In 2011, a U.S. district court in South Dakota moved to block the expanded rule, saying the Credit CARD Act didn’t intend to cap upfront fees. CFBP now seeks comment on whether it should amend the rule to conform to the injunction by stripping back the cap on upfront fees.
After CFBP announced its proposed rule change Thursday, a group of four consumer groups that call upfront fees for opening a credit card accounts “fee harvesting” issued statements urging CFPB to “stay strong” against efforts by “predatory lenders” to roll back rules that protect consumers.
They want the bureau to appeal the U.S. district court injunction.
“Charging $170 for a credit card with available credit of $225 is exactly the sort of abuse that the fee-harvester rule should prohibit,” said Chi Chi Wu, an attorney with the National Consumer Law Center. “The CFPB should not back down in protecting consumers from this sort of chicanery.”
Janis Bowdler, director of the Wealth-Building Policy Project at National Council of La Raza, said, “the [Federal reserve] got this issue right, and the CFPB should stay the course.” Also critical were U.S. PIRG and Consumer Action.
A CFPB spokeswoman told Government Executive : "we welcome and want public feedback on our proposal." Comments are due by June 11.

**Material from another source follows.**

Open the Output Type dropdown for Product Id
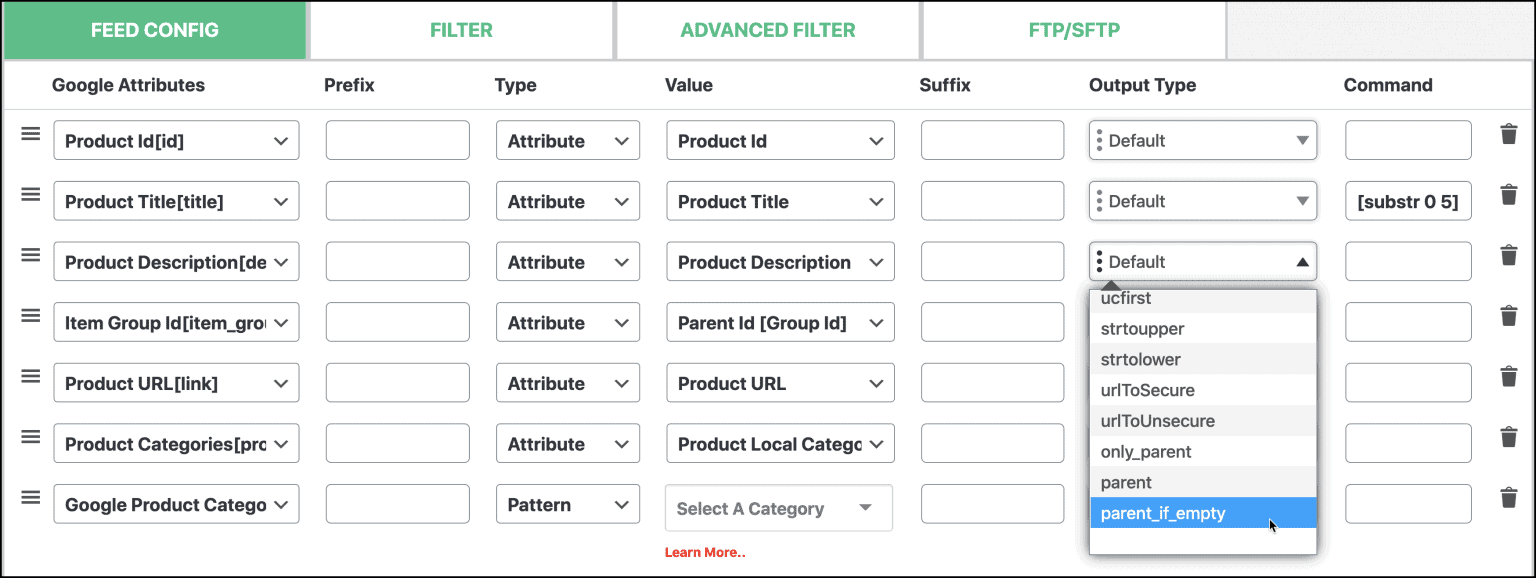This screenshot has width=1536, height=578. point(1202,140)
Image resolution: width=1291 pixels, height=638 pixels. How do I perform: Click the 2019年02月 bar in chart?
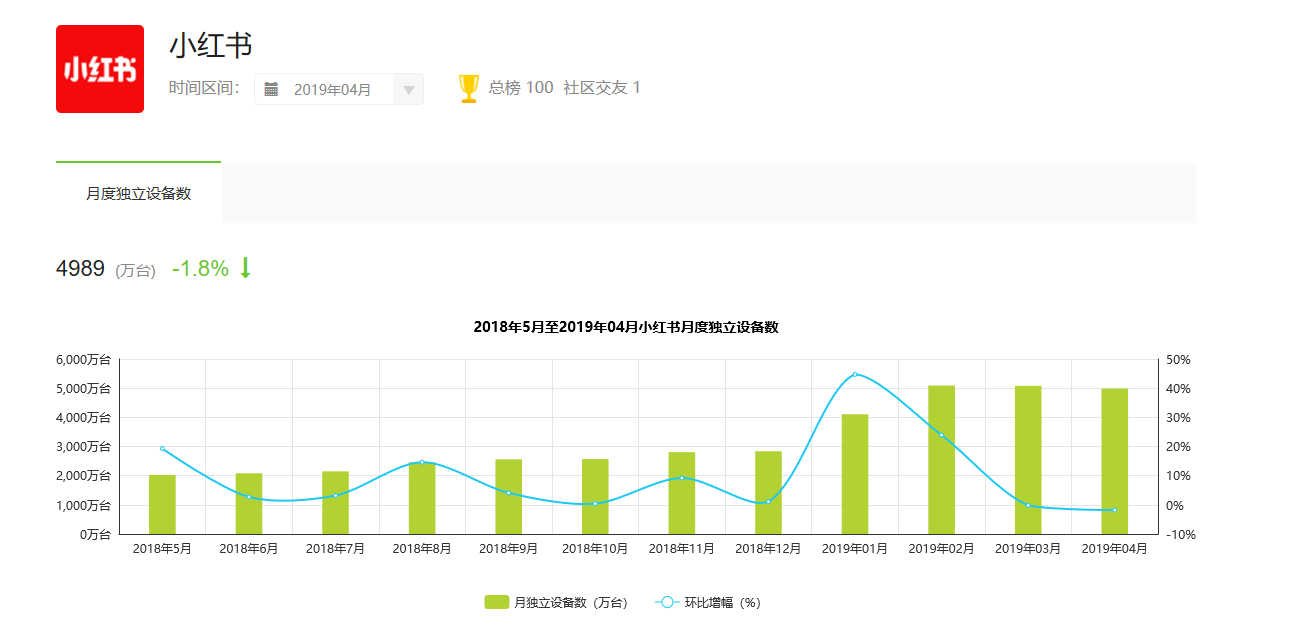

Ed Mierzwinski, consumer program director at U.S. PIRG, told Government Executive, that CFPB “either made a mistake in reading the case, or is being risk-averse. As a new agency, they don’t want to lose in court.” But the ruling by the district court is “an outlier. Our reading is they would win,” he said.
There had been speculation that CFPB was wary during an election year of alienating the banking industry by banning upfront credit card fees. But the possibility of such political motives does not appear to discourage consumer activists. “The CFPB was in a difficult place in light of the district court’s ruling,” said Lauren K. Saunders, managing attorney at the National Consumer Law Center. “We hope that after the comment period is over, they will decide to retain the rule, and we do not question the bureau’s commitment to protecting consumers.”
The dust-up came as the bureau recognizes April as Financial Literacy Month, coordinating with other agencies, businesses and nonprofits to promote financial education. The effort also includes public appearances. On Tuesday, Director Richard Cordray spoke to the Washington office of Operation HOPE, a nonprofit that boosts consumer-level economic know-how in underserved areas to promote coming new rules intended to simplify mortgage servicing.
In a related matter, the Federal Trade Commission on Friday published a final “rescission of rules” in theFederal Register to officially transfer to CFPB rule-making authority for a number of consumer financial protection laws, as called for in the 2010 Dodd-Frank financial reform law.